Listen to IT people these days, and you might think you’ve wandered into an old Joni Mitchell song. Everybody is looking at clouds, from all sides.
Cloud computing is certainly the buzzword of the hour. Consulting firm Deloitte, in its 2009 Technology, Media and Telecommunications Predictions, talks about the browser becoming the operating system. “The historical pre-eminence of the operating system may be largely supplanted by leaner and more robust browsers. This will then allow cloud computing, software as a service and open source solutions to finally start growing at accelerated rates.”
In International Data Corp. (Canada) Ltd.,’s annual predictions webinar, Vito Mabrucco – the research firm’s Canadian managing director – said: “We expect cloud computing to continue to gain mind share as well as marketing share and in the end customer share.”
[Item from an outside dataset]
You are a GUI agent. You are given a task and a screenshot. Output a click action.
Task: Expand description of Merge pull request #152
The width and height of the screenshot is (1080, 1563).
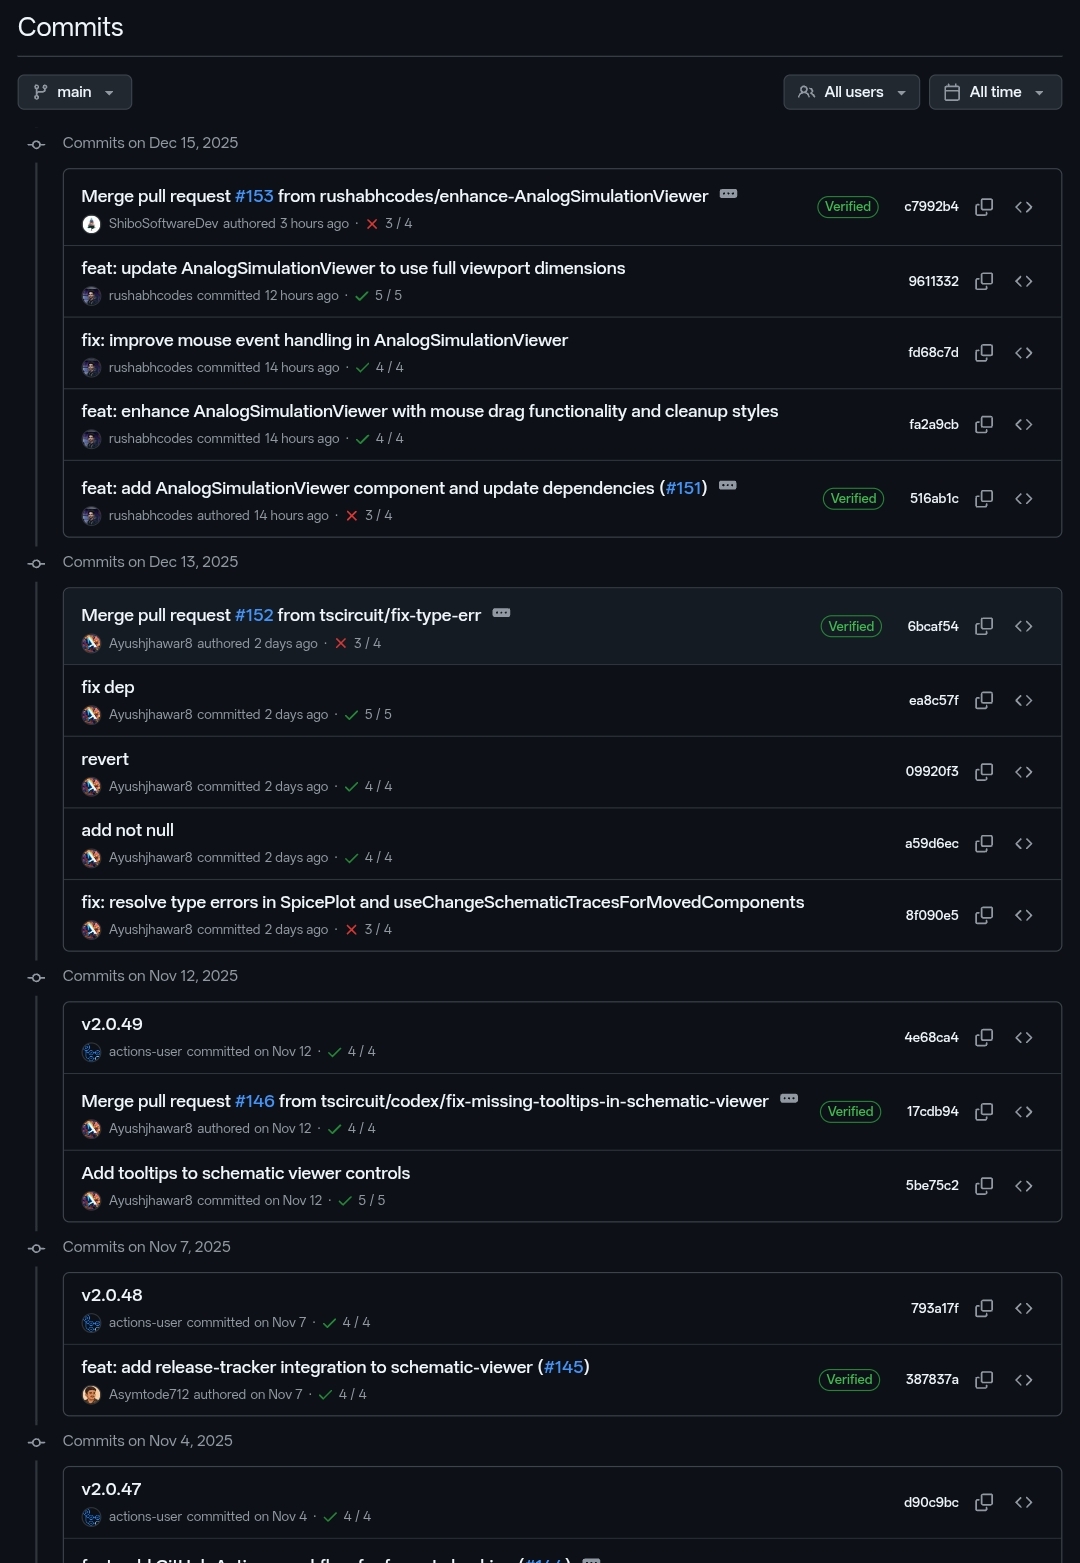501,613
I like how he phrased that – today what it has is mind share and marketing share, “and in the end customer share.” The customer share is not there today. We don’t know how soon it will be there – but IDC expects it will be, “in the end.”
In the meantime, you can’t dispute the mind share. But still, just as in the song, we really don’t know clouds at all.
You can judge how much mind share cloud computing has from the fact that Toronto recently hosted its first Cloud Computing Conference. You can judge how little we understand it by the fact that almost every speaker at that conference felt compelled – rightly, I think – to try to define cloud computing.
My favourite definition came from John Sloan, an Info-Tech Research Group analyst who keynoted the Cloud Computing Conference. Cloud computing, Sloan said, is provision of workloads from abstracted computing resources. Those resources derive from aggregated and virtualized hardware and are typically owned by third-party providers.
So software as a service is a subset of cloud computing. So is infrastructure as a service, also known as utility computing, application service providers or – if you’ve been around IT since it was called data processing – the service bureau model, in which you pay a third party for computing power. And so is platform as a service – services like RightScale, EngineYard and others that give you tools with which to run your applications on that remote utility hardware.
Today, the cloud computing reality is mostly software as a service. The other elements exist but aren’t as widespread.
There are concerns. Moving from one SaaS or infrastructure as a service provider to another, or to your own data centre, is not necessarily easy, so vendor lock-in worries many IT people. There are lingering doubts about the security of data in the cloud – especially if that data is stored in the U.S. where the USA PATRIOT act says authorities can demand to see your data and your service provider can’t even tell you it happened.
And what does cloud computing mean to the channel? It could certainly mean less hardware and software to sell in the traditional sense. Customers will still need help making things work, though. “Management is the key differentiator,” Sloan says. As always, think of providing services, not selling boxes.
And vendors pushing the cloud model should try to work with the channel, because the channel is the first point of contact for many customers, and vendors need the channel’s help in steering customers toward this new model.